Results: MOG+ patients were younger than controls (p< 0.001). OCT was performed 0.99(4.42) years (median(IQR)) from incident demyelination. RNFL was thinner in MOG+ than in HC eyes (median(IQR): 72(37)µm vs 100(13)µm, p< 0.001)). GCIPL was thinner in the MOG+ than in HC eyes (median(IQR): 64(20)µm vs 86(5)µm, p< 0.001).
In MOG+ patients, lower average RNFL and GCIPL thickness was observed in eyes with more episodes of ON. RNFL thickness was 25.03µm less in eyes affected by 1 ON episode (n=29) vs none (n=16), 13.60µm less in eyes affected by 2 ON episodes (n=8) vs 1, and 14.39µm less in eyes affected by 3+ ON episodes (n=3) vs 2. GCIPL thickness was 11.28µm less eyes affected by 1 ON episode vs none, 5.29µm less in eyes affected by 2 ON episodes vs 1, and 5.77µm less in eyes affected by 3+ ON episodes vs 2.

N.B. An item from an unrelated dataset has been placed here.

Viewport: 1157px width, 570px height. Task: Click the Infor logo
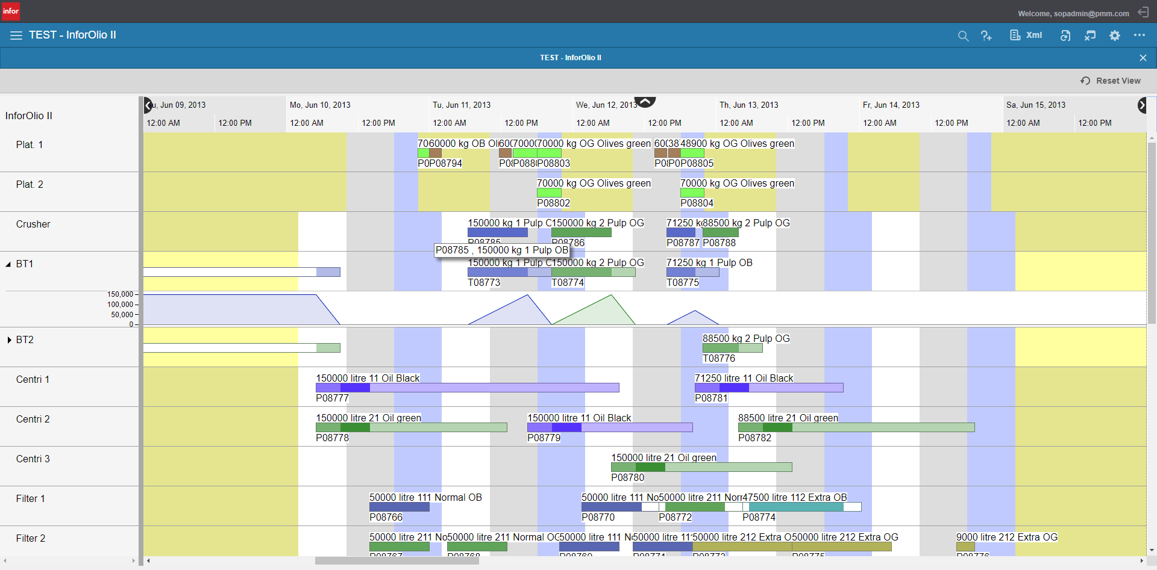click(11, 10)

Conclusions: The presence of MOG antibodies in serum is associated with thinning of the RNFL and GCIPL layers in pediatric patients, particularly in the context of repeated episodes of ON. Future studies will assess the association of these structural changes with visual function.

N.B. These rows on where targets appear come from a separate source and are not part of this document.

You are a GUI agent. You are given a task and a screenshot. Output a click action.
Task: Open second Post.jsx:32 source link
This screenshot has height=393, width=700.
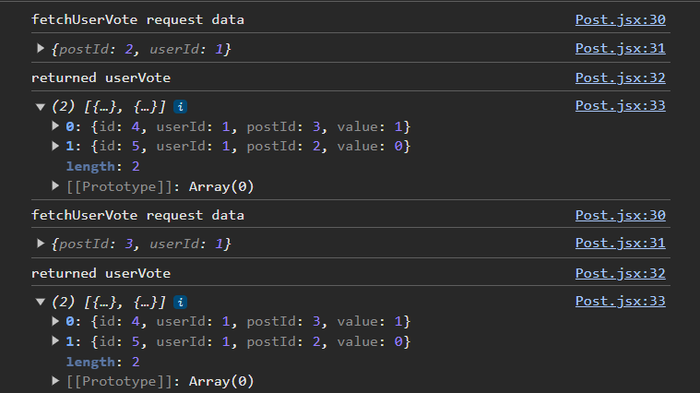[620, 273]
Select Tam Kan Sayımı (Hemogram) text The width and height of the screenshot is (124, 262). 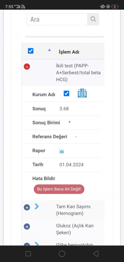pos(73,210)
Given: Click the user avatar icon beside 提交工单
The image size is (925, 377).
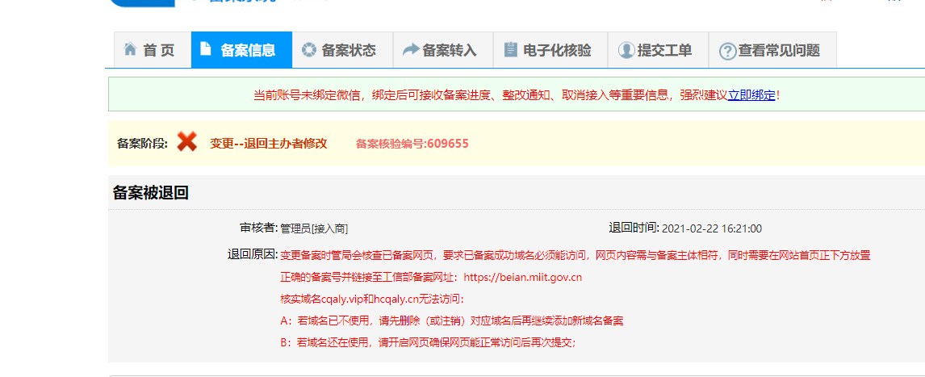Looking at the screenshot, I should [x=626, y=50].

Disclosure: S.A. Grover: nothing to disclose; T. Berenbaum: nothing to disclose; D. Nandamalavan: nothing to disclose; C. Yea: nothing to disclose; R. Iruthayanathan: nothing to disclose; C. Wilbur receives fellowship funding from the SickKids Research Training Centre; F. Albassam: nothing to disclose; G. Longoni receives research and training support from the National MS Society; A. Reginald: nothing to disclose; M. Wan: nothing to disclose; F. Costello: nothing to disclose; J. O´Mahony: nothing to disclose; D. Arnold: nothing to disclose; B. Banwell receives research funding from the Canadian MS Research Foundation and has served as a central MRI reviewer for Novartis and as a non-remunerated advisor on clinical trial design for Biogen IDEC, Sanofi, Genzyme, and participated as a speaker in meetings sponsored by and received consulting fees and/or grant support from: Atara Biotherapeutics, Biogen Idec, Celgene/Receptos, Genentech/Roche, GlaxoSmithKline, MAPI, Medimmune, Merck/EMD Serono, Novartis, Sanofi-Genzyme; A. Bar-Or: nothing to disclose; R.A. Marrie: nothing to disclose; D. Mabbott receives research funding from CIHR; E.A. Yeh receives research funding from the Guthy Jackson Charitable Foundation, NMSS, CMSC, OIRM, SCN, CBMH Chase an Idea, SickKids Foundation, Rare Diseases Foundation, MS Scientific Foundation (Canada), McLaughlin Centre, Mario Batali Foundation. E.A. Yeh also serves as a clinical relapse adjudicator for ACI, MOH IGSP reviewer, and has received a speaker's honorarium from Novartis.